Bel penanda kepulangan siswa berbunyi. Bu Wiwik mempersilakan kelompok dengan bintang terbanyak untuk pulang lebih dahulu. Bintang-bintang tersebut merupakan akumulasi perolehan bintang sejak pagi atas kebaikan dan capaian yang dilakukan para siswa dalam kelompok.

Para siswa berhamburan keluar kelas. Mereka ingin segera bermain sreng ban. Permainan tradisional sederhana menggunakan ban motor bekas. Ban itu digelindingkan dan dikendalikan agar tidak ambruk. Seharusnya butuh tongkat sebagai peranti tambahan. Namun, bagi anak kelas 1, penggunaan tongkat justru akan menyulitkan. Meski sederhana, sanana permainan ini diminati anak-anak.

Setelah mematikan AC dan lampu kelas, Bu Wiwik menuju ruang guru.

“Bu Wiwik, itu tasnya anak-anak kok berserakan begitu, ya?” ucap Pak Kambali.

“Iya, Pak. Saya sebenarnya juga tidak nyaman melihatnya. Dulu pernah saya sampaikan, tetapi masih sebatas imbauan,” jelas Bu Wiwik.

“Sebaiknya ditindaklanjuti, Bu,” pinta Pak Kambali.

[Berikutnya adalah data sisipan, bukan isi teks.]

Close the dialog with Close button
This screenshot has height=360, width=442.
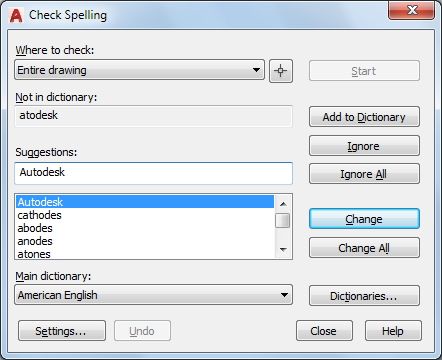point(324,331)
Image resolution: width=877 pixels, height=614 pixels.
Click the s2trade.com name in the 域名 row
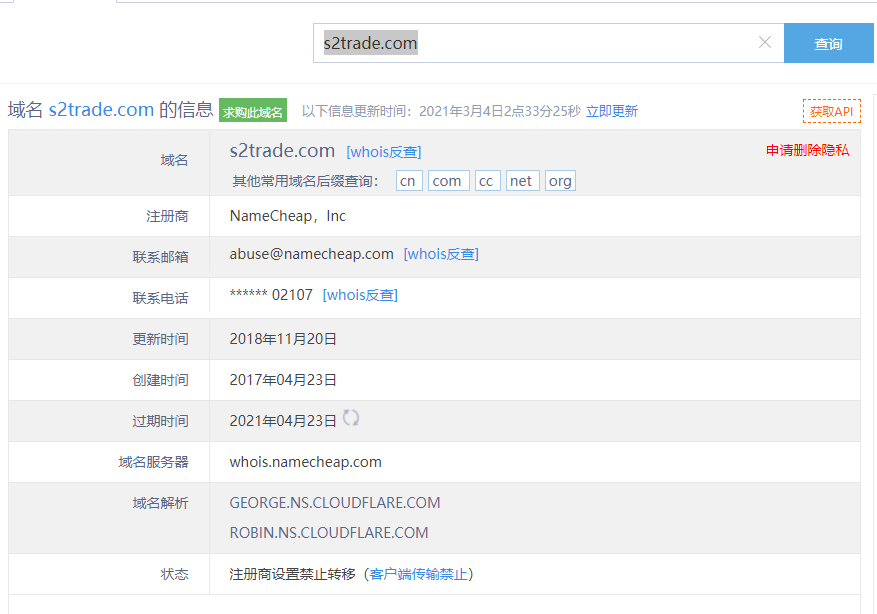click(x=282, y=151)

“Baik, Pak. Insyaallah Rabu besok saya kuatkan lagi ke anak-anak.”

Memang, siang itu dan siang-siang sebelumnya, tas para siswa diletakkan begitu saja di selasar kelas. Bisa dibilang seperti dedaunan yang berserakan. Tidak tertata. Sungguh tak sedap dipandang.

***

Hari berikutnya, jelang kepulangan para siswa, Bu Wiwik mengajak siswanya untuk berefleksi. Salah satu hal yang dibahas adalah isi percakapan Bu Wiwik dan Pak Kambali Selasa siang itu.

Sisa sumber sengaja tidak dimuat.